Cato Daily Dispatch


October 10, 2000

Don't Count Your Surplus 'Til It's Hatched
Marijuana: The Last Frontier
Today PNTR, Tomorrow WTO?


Don't Count Your Surplus 'Til It's Hatched

Both Texas Gov. George W. Bush and Vice President Al Gore are basing their tax cut and spending plans on a $2.2 trillion surplus forecast that President Bill Clinton believes is overly optimistic, according to The Washington Post. Gore and Bush take their surplus estimate from the Congressional Budget Office: $2.2 trillion through 2010, not counting the Social Security surplus.

At a fundraiser in Manhattan last week, Clinton told a group of dinner guests that Bush's plans to cut taxes $1.3 trillion over nine years might benefit them in the short-term, but would be short-sighted in the long run.

"Take my word for it," he said. "I know something about arithmetic, [and] the surplus is at least $500 billion less than they tell you it is."

But it's also $380 billion less than what Gore tells you it is, if you follow the argument that Clinton lays out.

In "Making Better Use of the Budget Surplus," Cato President Edward H. Crane writes that although the projected surplus depends on revenue assumptions that are reasonable, it also depends on a grossly optimistic assumption: that Congress and the White House will resist the itch to spend. "If by some miracle a federal budget surplus does materialize," he writes, "under no circumstances should the president and Congress be allowed to use it to buy more goodies for favored constituencies."

Marijuana: The Last Frontier

Alaskan voters are being asked in the Nov. 7 election to say "yes" to marijuana in a single, sweeping measure that would not only legalize consumption of the drug for anyone age 18 and over but also create automatic amnesty for those convicted of marijuana-related charges and even require the state to consider restitution for such people, according to The New York Times.

Supporters of Proposition 5 are visible all over Anchorage, holding up roadside banners, handing out leaflets and displaying stickers on their car bumpers. They gathered signatures from more than 41,000 registered voters to get the measure on the ballot, more than twice the needed number and a figure that represents nearly 10 percent of the voters in the state. And if marijuana users are derided by drug critics as laid-back and apathetic, the frenetic energy that many are bringing to the cause belies that image.

"It's a travesty that we lock people up and make criminals of them for personal use of marijuana," said James Garhart, a 51-year-old messenger who says he has used marijuana "semi-daily" for years and now spends most of his free time working for the Yes-on-5 campaign.

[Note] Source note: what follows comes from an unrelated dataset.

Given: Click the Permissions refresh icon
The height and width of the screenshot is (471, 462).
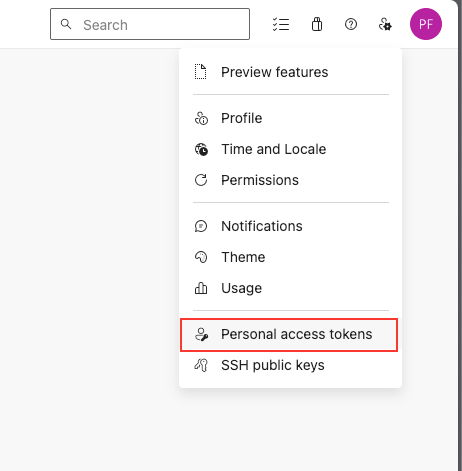Looking at the screenshot, I should pos(201,180).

The Cato Institute hosted the conference "Beyond Prohibition: An Adult Approach to Drug Policies in the 21st Century" last year, which featured legal scholars, former law enforcement officials, and political and social leaders discussing the harmful consequences of drug prohibition and to assess alternative policies. Video of the conference is available online. In testimony before congress last year, Cato Executive Vice President David Boaz explained that the "long federal experiment in prohibition of marijuana, cocaine, heroin and other drugs has given us unprecedented crime and corruption combined with a manifest failure to stop the use of drugs or reduce their availability to children." He encouraged a policy of harm reduction and the repeal of federal drug laws, allowing states to set their own drug standards.

Today PNTR, Tomorrow WTO?

President Clinton is scheduled to sign landmark legislation today granting permanent normal trade relations to China, according to Reuters. The bill is to be signed at a White House ceremony attended by House and Senate Republican leaders and top Democratic supporters of the measure, White House spokeswoman Nanda Chitre said.

The trade bill will end the 20-year-old annual ritual of reviewing China's trade status and guarantee Chinese goods the same low-tariff access to the U.S. market as products from nearly every other nation.

The Cato Institute has been at the forefront of research into trade relations with China. In "China’s Long March to a Market Economy: The Case for Normal Trade Relations," research fellow Mark Groombridge showed that approving normal trade relations with China, and China's subsequent accession to the World Trade Organization, will benefit not only U.S. consumers but also the millions of Chinese citizens still suffering in abject poverty.